Dentro del Movimiento de Participación Popular, Daniel Caggiani gastó US$14.800 en cuatro viajes y 25 días. Blanca Rodríguez sumó US$11.500 en tres viajes y 25 días; Eduardo Antonini, US$9.900 en cinco viajes y 20 días. La vicepresidenta Cosse gastó US$14 mil en cinco viajes y 23 días.
El gasto no se limitó a los legisladores
Entre febrero de 2025 y julio de 2026, los funcionarios de la Cámara de Senadores gastaron US$69.700 en 17 viajes y 115 días. Más de la mitad correspondió a una sola funcionaria: Carina Galvalisi. En siete viajes y 58 días, gastó casi US$43 mil. Viajó a Ginebra, Nueva York, Varsovia, Estambul, Ciudad de México y Belgrado. El secretario del Senado, José Pedro Montero, sumó US$20 mil en cinco viajes y 37 días.
El patrón de destinos recurrentes incluyó Panamá, sede del Parlamento Latinoamericano y Caribeño, y Ginebra, donde Uruguay tiene una embajadora ante la ONU. En febrero de 2026, 22 personas viajaron a Ginebra para presentar un informe ante un comité de la ONU. La Cancillería fijó para las ciudades suizas un viático diario de 463 dólares en la lista publicada en enero de este año.
En Diputados, el registro disponible entre febrero de 2025 y el 31 de julio de 2026 muestra inconsistencias: legisladores con filiación partidaria equivocada y nombres escritos de forma distinta. Aun así, se constata que el diputado blanco Juan Martín Rodríguez, secretario general del Parlatino, realizó 17 viajes y estuvo 76 días fuera del país. En varios casos, las organizaciones invitantes pagaron los pasajes y Rodríguez reintegró la totalidad de los viáticos.
El viaje a Israel de una delegación de legisladores de la oposición también generó cuestionamientos. La invitación del gobierno israelí incluyó pasajes y estadía; el Parlamento pagó en algunos casos el seguro de viaje, de unos US$60, y las licencias de los suplentes convocados. No participaron legisladores del Frente Amplio. Esa salida se produjo mientras Diputados discutía el proyecto de Rendición de Cuentas, lo que motivó críticas del oficialismo.

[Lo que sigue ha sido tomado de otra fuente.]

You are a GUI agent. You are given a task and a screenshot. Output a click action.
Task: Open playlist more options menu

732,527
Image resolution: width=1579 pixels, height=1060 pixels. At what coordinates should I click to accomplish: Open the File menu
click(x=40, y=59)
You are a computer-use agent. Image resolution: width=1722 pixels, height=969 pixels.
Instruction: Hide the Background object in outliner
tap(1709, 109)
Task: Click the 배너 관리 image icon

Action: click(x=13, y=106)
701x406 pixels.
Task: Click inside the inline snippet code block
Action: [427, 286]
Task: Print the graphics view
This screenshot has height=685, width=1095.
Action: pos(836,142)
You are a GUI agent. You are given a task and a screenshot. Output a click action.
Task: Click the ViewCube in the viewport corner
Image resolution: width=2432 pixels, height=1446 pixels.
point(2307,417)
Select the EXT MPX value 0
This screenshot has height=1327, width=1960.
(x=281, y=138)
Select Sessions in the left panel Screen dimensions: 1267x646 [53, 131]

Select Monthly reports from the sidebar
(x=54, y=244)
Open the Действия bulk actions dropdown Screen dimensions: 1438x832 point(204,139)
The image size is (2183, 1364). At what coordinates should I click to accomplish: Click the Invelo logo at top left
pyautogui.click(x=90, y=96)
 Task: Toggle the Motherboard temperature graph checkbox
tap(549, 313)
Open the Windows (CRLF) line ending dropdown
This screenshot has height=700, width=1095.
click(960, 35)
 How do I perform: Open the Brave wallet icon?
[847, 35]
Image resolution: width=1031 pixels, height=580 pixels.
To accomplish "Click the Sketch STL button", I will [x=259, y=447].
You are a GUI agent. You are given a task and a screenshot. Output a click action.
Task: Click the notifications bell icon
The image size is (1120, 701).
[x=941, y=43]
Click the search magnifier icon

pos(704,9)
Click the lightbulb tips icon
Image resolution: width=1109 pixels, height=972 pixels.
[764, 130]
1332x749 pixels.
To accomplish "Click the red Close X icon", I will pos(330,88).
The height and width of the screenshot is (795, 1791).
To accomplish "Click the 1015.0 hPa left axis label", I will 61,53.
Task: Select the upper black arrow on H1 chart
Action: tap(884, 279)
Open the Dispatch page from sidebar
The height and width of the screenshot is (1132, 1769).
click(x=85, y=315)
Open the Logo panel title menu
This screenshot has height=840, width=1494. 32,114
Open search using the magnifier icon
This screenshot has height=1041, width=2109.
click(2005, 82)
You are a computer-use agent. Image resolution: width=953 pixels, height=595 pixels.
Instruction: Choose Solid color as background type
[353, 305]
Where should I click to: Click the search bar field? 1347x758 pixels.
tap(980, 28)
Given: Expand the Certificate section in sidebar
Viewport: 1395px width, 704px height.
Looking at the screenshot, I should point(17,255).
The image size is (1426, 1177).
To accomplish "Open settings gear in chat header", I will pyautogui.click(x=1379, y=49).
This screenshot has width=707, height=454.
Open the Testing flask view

La discusión actual tiene un antecedente directo. La pandemia de covid-19 obligó a cerrar fronteras en 2020 y durante casi dos años las reuniones internacionales se hicieron por videollamada. El zoom se volvió la herramienta central de la diplomacia parlamentaria. Con la reapertura a fines de 2021, los viajes se retomaron de forma gradual. Hoy, la virtualidad quedó en segundo plano y volvieron las delegaciones numerosas.